# best method of sound proofing



## bev (Jun 9, 2013)

Hi all,

I want to put some sound proofing in my bedroom and also some fitted wardrobes. I was wondering what the best method of doing this is? New neighbour complained if I shout Alex in the night (if he has been low I shout him 15 minutes later to re-test) so dont want to cause problems and wondering how best to deal with it.(neighbour said she is a very light sleeper!). Thanks for any replies. P.s. I read somewhere that 'rockwool' or something can be placed on the walls - but what do you cover it with?Bev


----------



## Steff (Jun 9, 2013)

In the wall not on if u put it on the wall your reducing the size of your wall by quite abit, sorry I can't help more bev lol.. Have u thought of using cardboard trays from eggs seriously it can work....

Can't the neighbour be more understanding btw?


----------



## LeeLee (Jun 9, 2013)

The stuff they use to soundproof pub windows when they have live gigs is called Kingspan.  It's quite good.  Don't know how much it costs though.


----------



## bev (Jun 9, 2013)

Steff said:


> In the wall not on if u put it on the wall your reducing the size of your wall by quite abit, sorry I can't help more bev lol.. Have u thought of using cardboard trays from eggs seriously it can work....
> 
> Can't the neighbour be more understanding btw?



Hi Steff,

Its quite a large bedroom so it wouldnt make a huge difference if the walls were brought in I dont think. Someone on CWD said about egg cartons so there must be something in that - might look into it although might look a little odd inside my wardrobe! To be honest I think its reasonable for the neighbour to mention it as I wouldnt like to be woken up with someone shouting a name either - but think she must be a REALLY light sleeper as I dont shout that loud as i'm half asleep!Bev


----------



## Vicsetter (Jun 9, 2013)

You could try hanging some heavy material on the wall.  Whatever you do will probably reduce the size of your room.

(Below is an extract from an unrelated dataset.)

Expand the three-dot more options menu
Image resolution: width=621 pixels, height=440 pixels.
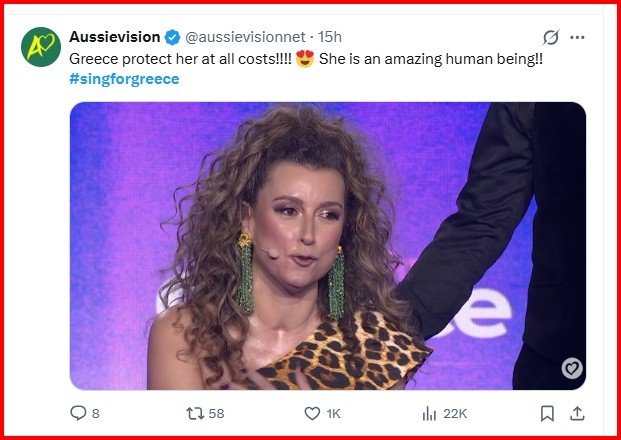577,38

Maybe it's your neighbours problem, have you explained why you are shouting?  any alternative - does gentle shaking do anything?


----------



## bev (Jun 9, 2013)

LeeLee said:


> The stuff they use to soundproof pub windows when they have live gigs is called Kingspan.  It's quite good.  Don't know how much it costs though.



Hi LeeLee,

Thanks for your reply. I havent heard of that so will have a google and see what I can find. It must be good if they use it at gigs!Bev


----------



## bev (Jun 9, 2013)

Vicsetter said:


> You could try hanging some heavy material on the wall.  Whatever you do will probably reduce the size of your room.
> 
> Maybe it's your neighbours problem, have you explained why you are shouting?  any alternative - does gentle shaking do anything?



Hi Vicsetter,

Alex is 15 so as much as I can I let him treat and get on with it - he doesnt like me going into his room (understandable I suppose being a teenager!). I do go and wake him for the first test but only shout after the 15 minutes to check he is re-testing - so a bit of a compromise. I will have a look at the material idea - it might be cheaper to do. Thanks.Bev

p.s. I did explain why I shout sometimes but to be fair its not really their problem so can understand why it would annoy her.


----------



## Caroline (Jun 9, 2013)

another option might be to get a two way radio/walkie talkie so you can bleep Alex or have an alarm of some kind. we got a set of radios for when hubby is in the loft or in the shed and I can let him know if I want anything.

Or fitted wardrobes along the adjoining wall? It would be soundproofing and fucntional


----------



## AlisonM (Jun 9, 2013)

Whatever you decide to use for the soundproofing, you can cover it with a thin layer of plasterboard and then paint or paper it. Or, is it possible to put the fitted wardrobes against the wall adjoining the neighbour's place and cover the soundproofing that way?


----------



## Vicsetter (Jun 9, 2013)

Have a look at this website, tells you how to do it and your options:
http://www.soundstop.co.uk/solutions/wall_solutions/wall_solution_1.php

You could do a search for soundproofing for your area to find a firm that specialises, it would appear to involve cladding the wall you share with your neighbour with wallboards and then decorating over it, fairly quick and simple for a builder, but do get a reputable one.


----------



## Pumper_Sue (Jun 9, 2013)

Would something like this do? http://www.gowallpaper.co.uk/soundproof-wallpaper.html?gclid=CJ6DkrLp17cCFXMRtAod6E8AVA


----------



## bev (Jun 9, 2013)

Hi Sue,

Looks interesting thanks. I will try to find some reviews on it - looks a lot cheaper to do than other things I have found.Bev


----------



## bev (Jun 9, 2013)

Hi Alison/Caroline,

Yes thats what I think I will do - maybe do the whole wall to make sure - that way I get lots of wardrobe space too! But will think about what to put behind them first to ensure next door cant hear anything.Bev


----------



## shambles (Jun 9, 2013)

Feeling cheeky ..

so wouldn't it just be cheaper to buy the neighbour some ear plugs?


----------



## Steff (Jun 9, 2013)

Wen it's done can we come over bev, will make sure it's done right lol


----------



## HOBIE (Jun 9, 2013)

What did you say ??  I cant hear     Good luck sorting


----------



## Pumper_Sue (Jun 10, 2013)

shambles said:


> Feeling cheeky ..
> 
> so wouldn't it just be cheaper to buy the neighbour some ear plugs?



Lol that was my first thought as well


----------



## Caroline (Jun 10, 2013)

when we first got married (over 30 years ago) I bought hubby bed socks because he had cold feet and myself ear plugs so I didin't have to listen to him talking and grinding his teeth in his sleep...


----------